Begin

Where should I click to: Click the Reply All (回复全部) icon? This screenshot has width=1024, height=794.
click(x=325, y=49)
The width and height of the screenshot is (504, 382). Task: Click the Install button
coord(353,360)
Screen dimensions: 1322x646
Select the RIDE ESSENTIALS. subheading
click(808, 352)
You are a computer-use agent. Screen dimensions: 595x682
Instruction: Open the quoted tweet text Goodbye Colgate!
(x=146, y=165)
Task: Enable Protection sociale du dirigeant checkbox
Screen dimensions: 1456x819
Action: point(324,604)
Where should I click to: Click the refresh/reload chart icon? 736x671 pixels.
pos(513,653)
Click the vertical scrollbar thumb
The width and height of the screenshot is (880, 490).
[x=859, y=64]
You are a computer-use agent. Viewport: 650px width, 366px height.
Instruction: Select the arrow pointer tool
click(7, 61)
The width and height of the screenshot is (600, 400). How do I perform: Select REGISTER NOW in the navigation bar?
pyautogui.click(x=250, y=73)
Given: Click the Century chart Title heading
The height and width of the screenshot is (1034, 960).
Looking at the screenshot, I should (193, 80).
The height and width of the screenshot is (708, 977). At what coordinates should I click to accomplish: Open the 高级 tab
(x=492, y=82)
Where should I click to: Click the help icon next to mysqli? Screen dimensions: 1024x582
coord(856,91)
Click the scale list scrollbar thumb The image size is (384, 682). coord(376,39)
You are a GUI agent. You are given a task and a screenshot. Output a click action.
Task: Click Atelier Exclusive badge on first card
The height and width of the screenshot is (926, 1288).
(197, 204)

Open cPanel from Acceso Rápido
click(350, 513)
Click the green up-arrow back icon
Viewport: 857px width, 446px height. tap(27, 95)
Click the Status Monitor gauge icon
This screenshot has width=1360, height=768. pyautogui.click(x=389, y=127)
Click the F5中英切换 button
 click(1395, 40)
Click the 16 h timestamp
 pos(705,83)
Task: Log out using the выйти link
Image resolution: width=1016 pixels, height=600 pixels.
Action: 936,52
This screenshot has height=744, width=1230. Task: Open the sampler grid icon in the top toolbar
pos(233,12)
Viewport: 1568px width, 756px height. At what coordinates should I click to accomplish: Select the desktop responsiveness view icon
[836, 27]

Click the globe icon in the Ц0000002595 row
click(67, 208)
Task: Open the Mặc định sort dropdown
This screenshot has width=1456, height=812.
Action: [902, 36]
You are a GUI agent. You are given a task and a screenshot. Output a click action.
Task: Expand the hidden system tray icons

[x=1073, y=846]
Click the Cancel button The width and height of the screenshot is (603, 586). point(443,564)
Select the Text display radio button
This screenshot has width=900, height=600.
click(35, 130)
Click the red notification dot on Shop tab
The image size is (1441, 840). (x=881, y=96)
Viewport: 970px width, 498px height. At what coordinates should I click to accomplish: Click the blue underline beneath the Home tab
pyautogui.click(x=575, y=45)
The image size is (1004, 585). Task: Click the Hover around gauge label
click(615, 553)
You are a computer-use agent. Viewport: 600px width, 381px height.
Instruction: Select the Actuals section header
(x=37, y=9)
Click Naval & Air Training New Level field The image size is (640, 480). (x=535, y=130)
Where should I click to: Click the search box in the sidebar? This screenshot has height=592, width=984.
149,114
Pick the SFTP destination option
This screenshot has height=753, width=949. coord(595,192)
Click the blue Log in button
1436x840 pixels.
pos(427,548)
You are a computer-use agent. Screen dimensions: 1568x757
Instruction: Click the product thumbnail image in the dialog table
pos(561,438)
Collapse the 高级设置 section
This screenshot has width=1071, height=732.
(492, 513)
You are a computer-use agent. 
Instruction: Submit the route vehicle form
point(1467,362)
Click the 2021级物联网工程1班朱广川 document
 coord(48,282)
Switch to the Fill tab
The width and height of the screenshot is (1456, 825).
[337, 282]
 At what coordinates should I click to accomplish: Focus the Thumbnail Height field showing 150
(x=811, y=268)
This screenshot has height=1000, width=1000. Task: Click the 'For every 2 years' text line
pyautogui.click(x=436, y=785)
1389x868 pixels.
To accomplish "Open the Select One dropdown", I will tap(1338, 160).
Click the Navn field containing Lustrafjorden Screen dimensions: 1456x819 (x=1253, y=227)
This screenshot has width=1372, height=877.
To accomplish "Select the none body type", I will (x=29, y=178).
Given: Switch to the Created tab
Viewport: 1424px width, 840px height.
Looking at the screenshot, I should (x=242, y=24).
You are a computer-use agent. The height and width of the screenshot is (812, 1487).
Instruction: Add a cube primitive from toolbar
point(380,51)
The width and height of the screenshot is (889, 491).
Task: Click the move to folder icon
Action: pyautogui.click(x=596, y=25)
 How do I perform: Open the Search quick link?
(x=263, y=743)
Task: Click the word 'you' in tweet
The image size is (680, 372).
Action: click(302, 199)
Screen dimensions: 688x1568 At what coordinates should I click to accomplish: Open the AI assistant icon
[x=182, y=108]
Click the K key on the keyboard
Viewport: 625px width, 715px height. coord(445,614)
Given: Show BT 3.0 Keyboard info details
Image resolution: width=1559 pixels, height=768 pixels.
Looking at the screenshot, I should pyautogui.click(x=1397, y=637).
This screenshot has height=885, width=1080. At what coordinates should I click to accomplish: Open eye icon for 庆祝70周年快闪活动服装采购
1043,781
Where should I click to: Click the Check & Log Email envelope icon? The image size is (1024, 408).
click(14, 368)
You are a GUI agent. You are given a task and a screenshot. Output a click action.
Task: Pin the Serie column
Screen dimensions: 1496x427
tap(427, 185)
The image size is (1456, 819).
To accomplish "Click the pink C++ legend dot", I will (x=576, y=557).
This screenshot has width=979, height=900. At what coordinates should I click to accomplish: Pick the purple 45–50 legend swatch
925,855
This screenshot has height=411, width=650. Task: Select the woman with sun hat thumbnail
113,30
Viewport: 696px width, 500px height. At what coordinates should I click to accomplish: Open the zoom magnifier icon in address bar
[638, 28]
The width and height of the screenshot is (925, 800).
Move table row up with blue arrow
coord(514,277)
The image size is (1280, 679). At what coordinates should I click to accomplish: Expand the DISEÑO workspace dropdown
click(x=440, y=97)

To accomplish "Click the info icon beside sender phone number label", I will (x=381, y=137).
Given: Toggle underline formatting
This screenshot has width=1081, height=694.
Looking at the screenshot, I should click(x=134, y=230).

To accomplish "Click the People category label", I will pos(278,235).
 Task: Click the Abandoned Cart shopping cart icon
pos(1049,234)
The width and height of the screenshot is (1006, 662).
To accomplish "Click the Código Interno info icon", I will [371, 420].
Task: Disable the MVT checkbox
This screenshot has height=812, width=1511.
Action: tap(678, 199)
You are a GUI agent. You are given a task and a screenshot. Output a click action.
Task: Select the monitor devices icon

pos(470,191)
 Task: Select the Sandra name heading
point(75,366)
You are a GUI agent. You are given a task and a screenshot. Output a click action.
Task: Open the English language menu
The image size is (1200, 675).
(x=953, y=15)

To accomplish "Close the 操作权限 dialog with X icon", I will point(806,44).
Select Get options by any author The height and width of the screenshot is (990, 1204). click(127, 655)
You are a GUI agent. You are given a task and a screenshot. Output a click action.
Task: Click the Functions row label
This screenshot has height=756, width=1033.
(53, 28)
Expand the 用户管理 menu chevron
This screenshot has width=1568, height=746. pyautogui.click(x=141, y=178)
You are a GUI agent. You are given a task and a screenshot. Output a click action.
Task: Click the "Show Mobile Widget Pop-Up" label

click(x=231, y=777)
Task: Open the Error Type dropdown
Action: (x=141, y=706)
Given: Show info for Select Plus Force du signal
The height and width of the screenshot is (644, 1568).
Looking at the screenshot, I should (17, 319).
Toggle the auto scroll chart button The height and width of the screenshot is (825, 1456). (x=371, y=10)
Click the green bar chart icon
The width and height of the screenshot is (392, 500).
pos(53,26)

End

■ EXERCISE GOAL
Reproduce all of the records above word for word, without changing any line.

■ FINISHED TASK
Where should I click to: Click the Reply All (回复全部) icon? This screenshot has width=1024, height=794.
click(x=325, y=49)
The width and height of the screenshot is (504, 382). Task: Click the Install button
coord(353,360)
Screen dimensions: 1322x646
Select the RIDE ESSENTIALS. subheading
click(808, 352)
You are a computer-use agent. Screen dimensions: 595x682
Instruction: Open the quoted tweet text Goodbye Colgate!
(x=146, y=165)
Task: Enable Protection sociale du dirigeant checkbox
Screen dimensions: 1456x819
Action: point(324,604)
Where should I click to: Click the refresh/reload chart icon? 736x671 pixels.
pos(513,653)
Click the vertical scrollbar thumb
The width and height of the screenshot is (880, 490).
[x=859, y=64]
You are a computer-use agent. Viewport: 650px width, 366px height.
Instruction: Select the arrow pointer tool
click(7, 61)
The width and height of the screenshot is (600, 400). How do I perform: Select REGISTER NOW in the navigation bar?
pyautogui.click(x=250, y=73)
Given: Click the Century chart Title heading
The height and width of the screenshot is (1034, 960).
Looking at the screenshot, I should (193, 80).
The height and width of the screenshot is (708, 977). At what coordinates should I click to accomplish: Open the 高级 tab
(x=492, y=82)
Where should I click to: Click the help icon next to mysqli? Screen dimensions: 1024x582
coord(856,91)
Click the scale list scrollbar thumb The image size is (384, 682). coord(376,39)
You are a GUI agent. You are given a task and a screenshot. Output a click action.
Task: Click Atelier Exclusive badge on first card
The height and width of the screenshot is (926, 1288).
(197, 204)

Open cPanel from Acceso Rápido
click(350, 513)
Click the green up-arrow back icon
Viewport: 857px width, 446px height. tap(27, 95)
Click the Status Monitor gauge icon
This screenshot has width=1360, height=768. pyautogui.click(x=389, y=127)
Click the F5中英切换 button
 click(1395, 40)
Click the 16 h timestamp
 pos(705,83)
Task: Log out using the выйти link
Image resolution: width=1016 pixels, height=600 pixels.
Action: 936,52
This screenshot has height=744, width=1230. Task: Open the sampler grid icon in the top toolbar
pos(233,12)
Viewport: 1568px width, 756px height. At what coordinates should I click to accomplish: Select the desktop responsiveness view icon
[836, 27]

Click the globe icon in the Ц0000002595 row
click(67, 208)
Task: Open the Mặc định sort dropdown
This screenshot has width=1456, height=812.
Action: [902, 36]
You are a GUI agent. You are given a task and a screenshot. Output a click action.
Task: Expand the hidden system tray icons

[x=1073, y=846]
Click the Cancel button The width and height of the screenshot is (603, 586). point(443,564)
Select the Text display radio button
This screenshot has width=900, height=600.
click(35, 130)
Click the red notification dot on Shop tab
The image size is (1441, 840). (x=881, y=96)
Viewport: 970px width, 498px height. At what coordinates should I click to accomplish: Click the blue underline beneath the Home tab
pyautogui.click(x=575, y=45)
The image size is (1004, 585). Task: Click the Hover around gauge label
click(615, 553)
You are a computer-use agent. Viewport: 600px width, 381px height.
Instruction: Select the Actuals section header
(x=37, y=9)
Click Naval & Air Training New Level field The image size is (640, 480). (x=535, y=130)
Where should I click to: Click the search box in the sidebar? This screenshot has height=592, width=984.
149,114
Pick the SFTP destination option
This screenshot has height=753, width=949. coord(595,192)
Click the blue Log in button
1436x840 pixels.
pos(427,548)
You are a computer-use agent. Screen dimensions: 1568x757
Instruction: Click the product thumbnail image in the dialog table
pos(561,438)
Collapse the 高级设置 section
This screenshot has width=1071, height=732.
(492, 513)
You are a computer-use agent. 
Instruction: Submit the route vehicle form
point(1467,362)
Click the 2021级物联网工程1班朱广川 document
 coord(48,282)
Switch to the Fill tab
The width and height of the screenshot is (1456, 825).
[337, 282]
 At what coordinates should I click to accomplish: Focus the Thumbnail Height field showing 150
(x=811, y=268)
This screenshot has height=1000, width=1000. Task: Click the 'For every 2 years' text line
pyautogui.click(x=436, y=785)
1389x868 pixels.
To accomplish "Open the Select One dropdown", I will tap(1338, 160).
Click the Navn field containing Lustrafjorden Screen dimensions: 1456x819 (x=1253, y=227)
This screenshot has width=1372, height=877.
To accomplish "Select the none body type", I will (x=29, y=178).
Given: Switch to the Created tab
Viewport: 1424px width, 840px height.
Looking at the screenshot, I should (x=242, y=24).
You are a computer-use agent. The height and width of the screenshot is (812, 1487).
Instruction: Add a cube primitive from toolbar
point(380,51)
The width and height of the screenshot is (889, 491).
Task: Click the move to folder icon
Action: pyautogui.click(x=596, y=25)
 How do I perform: Open the Search quick link?
(x=263, y=743)
Task: Click the word 'you' in tweet
The image size is (680, 372).
Action: click(302, 199)
Screen dimensions: 688x1568 At what coordinates should I click to accomplish: Open the AI assistant icon
[x=182, y=108]
Click the K key on the keyboard
Viewport: 625px width, 715px height. coord(445,614)
Given: Show BT 3.0 Keyboard info details
Image resolution: width=1559 pixels, height=768 pixels.
Looking at the screenshot, I should pyautogui.click(x=1397, y=637).
This screenshot has height=885, width=1080. At what coordinates should I click to accomplish: Open eye icon for 庆祝70周年快闪活动服装采购
1043,781
Where should I click to: Click the Check & Log Email envelope icon? The image size is (1024, 408).
click(14, 368)
You are a GUI agent. You are given a task and a screenshot. Output a click action.
Task: Pin the Serie column
Screen dimensions: 1496x427
tap(427, 185)
The image size is (1456, 819).
To accomplish "Click the pink C++ legend dot", I will (x=576, y=557).
This screenshot has width=979, height=900. At what coordinates should I click to accomplish: Pick the purple 45–50 legend swatch
925,855
This screenshot has height=411, width=650. Task: Select the woman with sun hat thumbnail
113,30
Viewport: 696px width, 500px height. At what coordinates should I click to accomplish: Open the zoom magnifier icon in address bar
[638, 28]
The width and height of the screenshot is (925, 800).
Move table row up with blue arrow
coord(514,277)
The image size is (1280, 679). At what coordinates should I click to accomplish: Expand the DISEÑO workspace dropdown
click(x=440, y=97)

To accomplish "Click the info icon beside sender phone number label", I will (x=381, y=137).
Given: Toggle underline formatting
This screenshot has width=1081, height=694.
Looking at the screenshot, I should click(x=134, y=230).

To accomplish "Click the People category label", I will pos(278,235).
 Task: Click the Abandoned Cart shopping cart icon
pos(1049,234)
The width and height of the screenshot is (1006, 662).
To accomplish "Click the Código Interno info icon", I will [371, 420].
Task: Disable the MVT checkbox
This screenshot has height=812, width=1511.
Action: tap(678, 199)
You are a GUI agent. You are given a task and a screenshot. Output a click action.
Task: Select the monitor devices icon

pos(470,191)
 Task: Select the Sandra name heading
point(75,366)
You are a GUI agent. You are given a task and a screenshot. Output a click action.
Task: Open the English language menu
The image size is (1200, 675).
(x=953, y=15)

To accomplish "Close the 操作权限 dialog with X icon", I will point(806,44).
Select Get options by any author The height and width of the screenshot is (990, 1204). click(127, 655)
You are a GUI agent. You are given a task and a screenshot. Output a click action.
Task: Click the Functions row label
This screenshot has height=756, width=1033.
(53, 28)
Expand the 用户管理 menu chevron
This screenshot has width=1568, height=746. pyautogui.click(x=141, y=178)
You are a GUI agent. You are given a task and a screenshot. Output a click action.
Task: Click the "Show Mobile Widget Pop-Up" label

click(x=231, y=777)
Task: Open the Error Type dropdown
Action: (x=141, y=706)
Given: Show info for Select Plus Force du signal
The height and width of the screenshot is (644, 1568).
Looking at the screenshot, I should (17, 319).
Toggle the auto scroll chart button The height and width of the screenshot is (825, 1456). (x=371, y=10)
Click the green bar chart icon
The width and height of the screenshot is (392, 500).
pos(53,26)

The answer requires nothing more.